**INFORMATION GIVEN:**
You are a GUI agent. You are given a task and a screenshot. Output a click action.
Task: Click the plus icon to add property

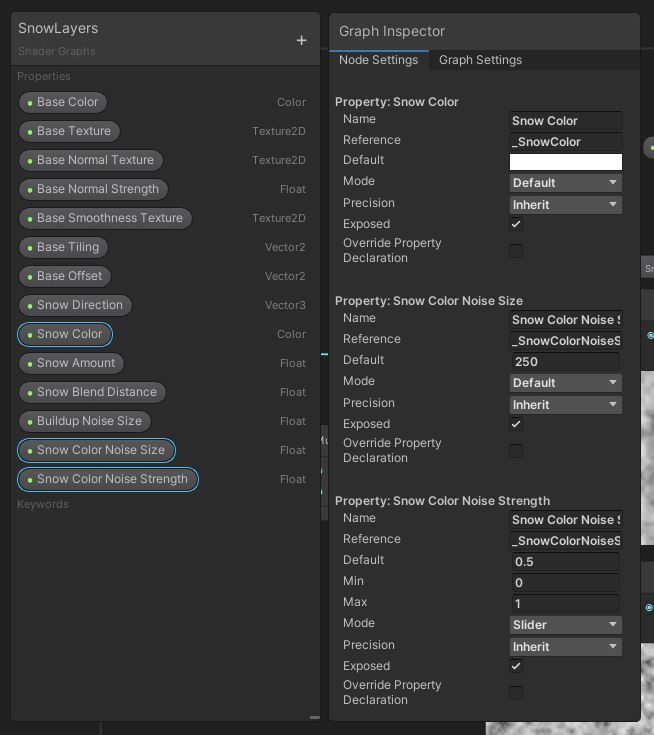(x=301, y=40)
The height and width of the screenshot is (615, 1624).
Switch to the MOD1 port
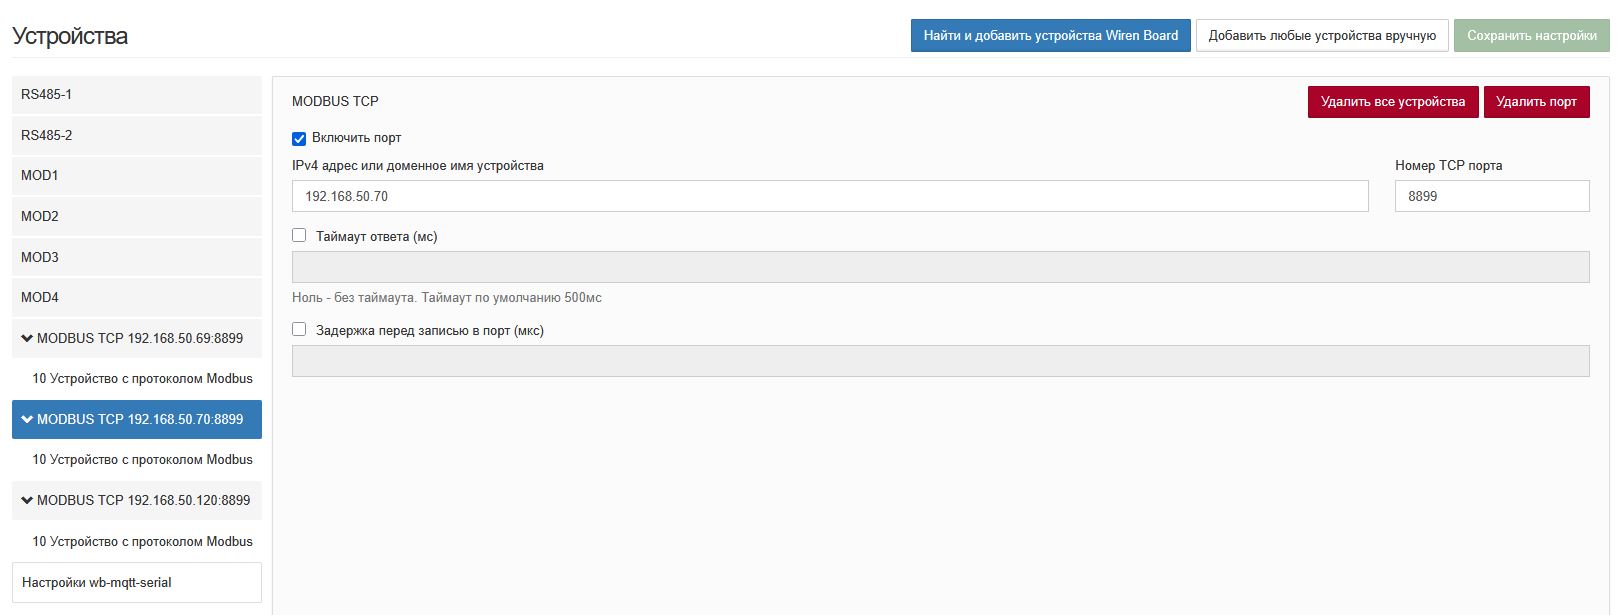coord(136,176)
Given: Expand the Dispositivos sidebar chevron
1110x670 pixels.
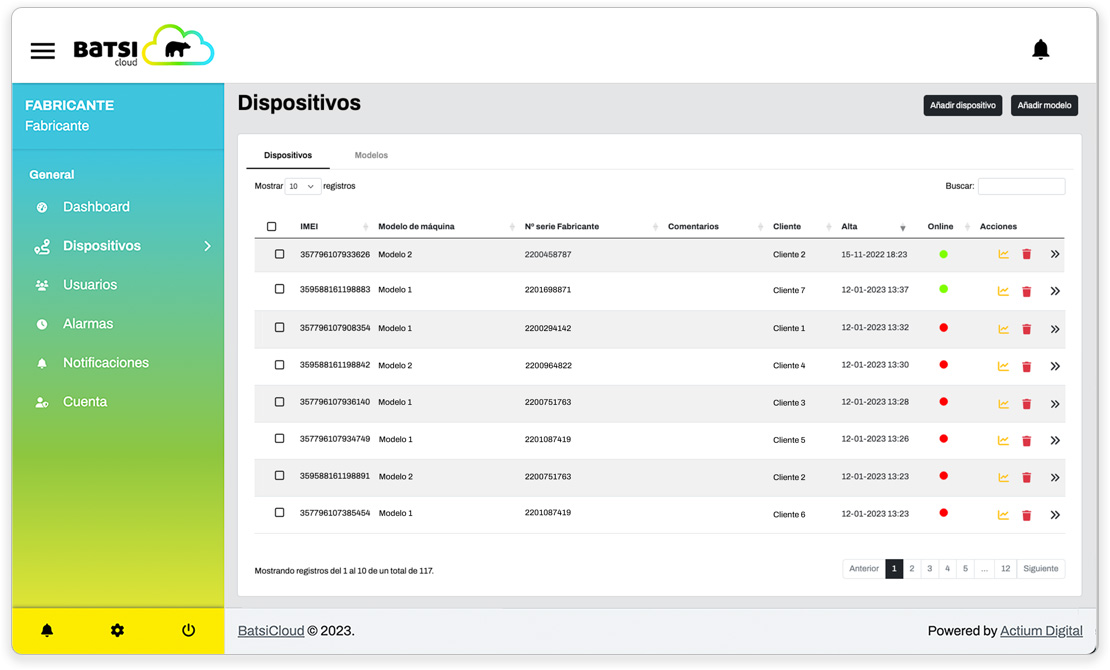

**TASK BRIEF:**
Rewrite the lines from the one containing "Given: Expand the" through the end of the records as a numbered list, skipping blank lines and leaving out the pictures.

**EXERCISE SOLUTION:**
1. Given: Expand the Dispositivos sidebar chevron
2. 1110x670 pixels.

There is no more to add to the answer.